Robert Millan rmh at aybabtu.com
Tue Sep 9 23:12:38 CEST 2008


On Tue, Sep 09, 2008 at 10:34:49PM +0200, Carl-Daniel Hailfinger wrote:
> On 09.09.2008 22:14, Robert Millan wrote:
> > On Tue, Sep 09, 2008 at 09:42:18PM +0200, Carl-Daniel Hailfinger wrote:
> >   
> >> GRUB legacy is also no longer maintained, yet nobody suggests purging
> >> information about it.
> >>     
> >
> > GRUB Legacy is maintained.  I know, because I maintain it myself in Debian.
> >   
> 
> OK. The official GNU GRUB site states: "GRUB Legacy
> <http://www.gnu.org/software/grub/grub-legacy.en.html> is no longer
> being developed." I thought that also implies it is no longer
> maintained. And with 4 months on average between commits on mainline
> GRUB legacy, it is less maintained than the coreboot GRUB2 fork.
> 
> [...]
> 
> Well, these are the maintained Debian and Ubuntu forks of GRUB legacy.
> I'm interested in upstream and that has 4 months on average between commits.

Yes, that is correct.  The versions that are maintained are the "forks" in
distributions, which is what end users run.

Since you seem to be interested in comparing our current situation with GRUB
Legacy, I'd like to point you at what the main GRUB website reads:

  "Currently under development, GRUB 2, has replaced what was formerly known
   as GRUB (i.e. version 0.9x), which has, in turn, become GRUB Legacy."

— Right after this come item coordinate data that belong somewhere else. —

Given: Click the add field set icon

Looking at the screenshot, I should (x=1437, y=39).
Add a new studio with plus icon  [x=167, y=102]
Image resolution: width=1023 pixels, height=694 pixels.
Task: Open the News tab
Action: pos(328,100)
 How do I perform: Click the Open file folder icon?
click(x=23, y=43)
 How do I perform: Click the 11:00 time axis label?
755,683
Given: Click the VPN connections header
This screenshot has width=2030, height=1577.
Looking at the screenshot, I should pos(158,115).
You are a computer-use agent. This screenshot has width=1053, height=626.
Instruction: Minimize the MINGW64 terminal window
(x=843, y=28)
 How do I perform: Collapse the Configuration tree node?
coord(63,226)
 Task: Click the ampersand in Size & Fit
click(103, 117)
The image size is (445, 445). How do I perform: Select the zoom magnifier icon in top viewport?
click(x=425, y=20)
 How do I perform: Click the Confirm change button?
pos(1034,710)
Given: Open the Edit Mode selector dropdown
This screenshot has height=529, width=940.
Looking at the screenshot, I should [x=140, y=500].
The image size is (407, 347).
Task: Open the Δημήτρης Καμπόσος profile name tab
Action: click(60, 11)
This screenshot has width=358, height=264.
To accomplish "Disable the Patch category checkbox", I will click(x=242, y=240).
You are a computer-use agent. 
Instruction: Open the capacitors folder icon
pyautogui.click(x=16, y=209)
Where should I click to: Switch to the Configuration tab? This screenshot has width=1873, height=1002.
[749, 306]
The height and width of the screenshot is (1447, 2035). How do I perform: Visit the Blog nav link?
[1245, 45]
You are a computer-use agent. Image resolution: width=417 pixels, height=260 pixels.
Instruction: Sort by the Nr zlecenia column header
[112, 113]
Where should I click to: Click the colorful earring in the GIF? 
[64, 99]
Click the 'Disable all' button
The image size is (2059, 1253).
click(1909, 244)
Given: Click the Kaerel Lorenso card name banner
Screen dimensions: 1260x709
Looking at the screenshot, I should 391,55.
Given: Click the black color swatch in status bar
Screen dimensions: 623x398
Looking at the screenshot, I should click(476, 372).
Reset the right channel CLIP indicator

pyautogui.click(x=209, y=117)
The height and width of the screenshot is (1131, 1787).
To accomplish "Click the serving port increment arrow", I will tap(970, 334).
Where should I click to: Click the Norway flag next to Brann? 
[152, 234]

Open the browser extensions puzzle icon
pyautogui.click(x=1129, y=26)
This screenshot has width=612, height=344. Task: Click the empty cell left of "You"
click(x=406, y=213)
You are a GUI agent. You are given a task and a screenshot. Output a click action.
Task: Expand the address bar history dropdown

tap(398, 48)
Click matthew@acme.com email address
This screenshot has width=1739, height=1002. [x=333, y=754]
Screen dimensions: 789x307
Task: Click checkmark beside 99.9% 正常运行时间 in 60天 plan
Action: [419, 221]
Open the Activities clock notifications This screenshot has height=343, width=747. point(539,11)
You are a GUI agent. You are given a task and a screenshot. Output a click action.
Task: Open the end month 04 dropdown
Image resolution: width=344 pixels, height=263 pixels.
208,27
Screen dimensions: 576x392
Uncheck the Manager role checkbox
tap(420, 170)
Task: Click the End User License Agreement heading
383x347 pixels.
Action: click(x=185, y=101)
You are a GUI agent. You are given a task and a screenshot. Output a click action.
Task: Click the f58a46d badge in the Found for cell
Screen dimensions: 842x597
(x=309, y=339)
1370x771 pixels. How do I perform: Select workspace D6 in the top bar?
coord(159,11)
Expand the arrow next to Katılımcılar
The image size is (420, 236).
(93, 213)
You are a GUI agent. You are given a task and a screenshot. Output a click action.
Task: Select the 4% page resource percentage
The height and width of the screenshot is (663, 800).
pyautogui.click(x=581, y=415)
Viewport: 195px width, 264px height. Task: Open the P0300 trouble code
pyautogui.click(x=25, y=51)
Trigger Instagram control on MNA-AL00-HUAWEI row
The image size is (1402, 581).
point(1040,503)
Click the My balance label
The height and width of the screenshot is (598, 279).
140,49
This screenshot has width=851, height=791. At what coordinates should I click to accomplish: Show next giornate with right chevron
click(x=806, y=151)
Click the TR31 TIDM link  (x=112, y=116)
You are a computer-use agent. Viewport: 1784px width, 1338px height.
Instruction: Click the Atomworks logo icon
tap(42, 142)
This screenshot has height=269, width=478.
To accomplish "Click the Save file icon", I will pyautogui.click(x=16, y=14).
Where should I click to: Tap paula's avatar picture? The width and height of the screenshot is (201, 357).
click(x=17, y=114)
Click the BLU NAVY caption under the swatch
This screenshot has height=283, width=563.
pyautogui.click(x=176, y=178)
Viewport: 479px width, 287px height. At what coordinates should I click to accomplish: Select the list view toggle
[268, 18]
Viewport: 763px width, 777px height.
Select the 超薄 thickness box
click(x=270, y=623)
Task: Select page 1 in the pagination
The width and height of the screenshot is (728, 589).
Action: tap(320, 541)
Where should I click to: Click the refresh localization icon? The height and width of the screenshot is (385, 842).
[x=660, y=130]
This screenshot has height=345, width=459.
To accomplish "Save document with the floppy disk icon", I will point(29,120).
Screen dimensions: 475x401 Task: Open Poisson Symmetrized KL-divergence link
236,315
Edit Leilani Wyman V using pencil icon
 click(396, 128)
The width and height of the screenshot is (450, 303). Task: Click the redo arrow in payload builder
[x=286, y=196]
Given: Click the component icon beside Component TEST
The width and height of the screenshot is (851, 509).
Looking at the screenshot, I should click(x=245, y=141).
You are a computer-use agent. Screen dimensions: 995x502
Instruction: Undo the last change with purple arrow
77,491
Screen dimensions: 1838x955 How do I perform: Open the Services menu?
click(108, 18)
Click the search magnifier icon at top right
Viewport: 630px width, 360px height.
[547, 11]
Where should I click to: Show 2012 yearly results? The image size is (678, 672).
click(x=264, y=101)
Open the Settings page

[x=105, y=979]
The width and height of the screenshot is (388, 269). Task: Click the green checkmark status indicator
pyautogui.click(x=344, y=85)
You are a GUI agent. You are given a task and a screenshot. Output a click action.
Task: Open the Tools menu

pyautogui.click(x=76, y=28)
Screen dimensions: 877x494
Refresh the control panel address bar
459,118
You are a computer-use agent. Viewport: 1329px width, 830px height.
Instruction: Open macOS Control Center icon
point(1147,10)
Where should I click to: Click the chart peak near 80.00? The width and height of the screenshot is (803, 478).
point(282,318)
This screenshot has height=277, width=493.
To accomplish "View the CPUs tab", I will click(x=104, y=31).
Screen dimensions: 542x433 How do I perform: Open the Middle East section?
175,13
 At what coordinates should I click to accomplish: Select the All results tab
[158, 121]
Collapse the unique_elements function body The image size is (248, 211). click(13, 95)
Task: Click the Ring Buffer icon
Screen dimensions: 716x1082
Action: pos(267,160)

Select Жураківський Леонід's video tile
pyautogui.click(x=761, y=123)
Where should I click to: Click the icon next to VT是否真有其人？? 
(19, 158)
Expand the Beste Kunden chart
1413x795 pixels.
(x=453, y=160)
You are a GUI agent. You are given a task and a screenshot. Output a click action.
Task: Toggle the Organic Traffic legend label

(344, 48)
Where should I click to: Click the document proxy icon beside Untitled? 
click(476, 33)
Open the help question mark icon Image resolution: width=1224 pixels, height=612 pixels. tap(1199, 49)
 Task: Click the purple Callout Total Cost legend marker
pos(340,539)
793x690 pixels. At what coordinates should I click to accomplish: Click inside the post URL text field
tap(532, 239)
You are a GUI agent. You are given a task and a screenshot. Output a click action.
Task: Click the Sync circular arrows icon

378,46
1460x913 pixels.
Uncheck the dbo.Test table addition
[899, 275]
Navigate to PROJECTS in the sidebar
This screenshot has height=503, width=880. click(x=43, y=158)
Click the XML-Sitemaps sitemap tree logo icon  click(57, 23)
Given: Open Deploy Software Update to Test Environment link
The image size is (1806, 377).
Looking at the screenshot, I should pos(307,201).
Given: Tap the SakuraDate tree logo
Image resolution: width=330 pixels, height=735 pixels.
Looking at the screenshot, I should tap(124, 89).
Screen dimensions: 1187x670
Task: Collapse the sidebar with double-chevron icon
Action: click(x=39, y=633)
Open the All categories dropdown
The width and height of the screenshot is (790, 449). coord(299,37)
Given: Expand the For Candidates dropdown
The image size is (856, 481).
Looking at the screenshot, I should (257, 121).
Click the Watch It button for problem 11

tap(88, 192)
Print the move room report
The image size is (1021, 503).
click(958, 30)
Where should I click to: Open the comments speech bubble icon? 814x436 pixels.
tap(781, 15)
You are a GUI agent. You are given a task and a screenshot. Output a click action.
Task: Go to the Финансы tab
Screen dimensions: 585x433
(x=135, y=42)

  (from http://www.gnu.org/software/grub/)

This is how we cathegorize our own code when we consider that it is no longer
being developed.  But I don't pretend you should take this as reference and
use the same (or similar) wording for official GRUB & Coresystems GRUB, it is
only you who insisted in doing this comparison.

> > No objection from me, as long as a contact address for bug reports and support
> > is provided.  If there's no explanation on where to send bug reports, people
> > will assume it's fine to contact GRUB authors, and grub-devel doesn't want the
> > hot potato.
> >   
> 
> OK, then simply add a line to the coreboot GRUB2 wiki page stating that

What do we put as contact address for bug reports & support?

> and everyone is happy.

When I said "No objection from me" I was repliing to something specific:
"So deleting the existing text is not an option right now.".  That is, no
objection to keeping the text.  This doesn't imply that just keeping the
text makes everyone happy.  Even if you will take care of handling bug
reports, the wiki still points users to an unmaintained version of GRUB.

As I said before, I believe this is damaging the GRUB brand.

> Unless
> you're willing to declare upstream GRUB legacy as "abandoned", please
> wait with declaring the coreboot fork of GRUB2 as abandoned until [...]

As a matter of fact, I am.

-- 
Robert Millan

  The DRM opt-in fallacy: "Your data belongs to us. We will decide when (and
  how) you may access your data; but nobody's threatening your freedom: we
  still allow you to remove your data and not access it at all."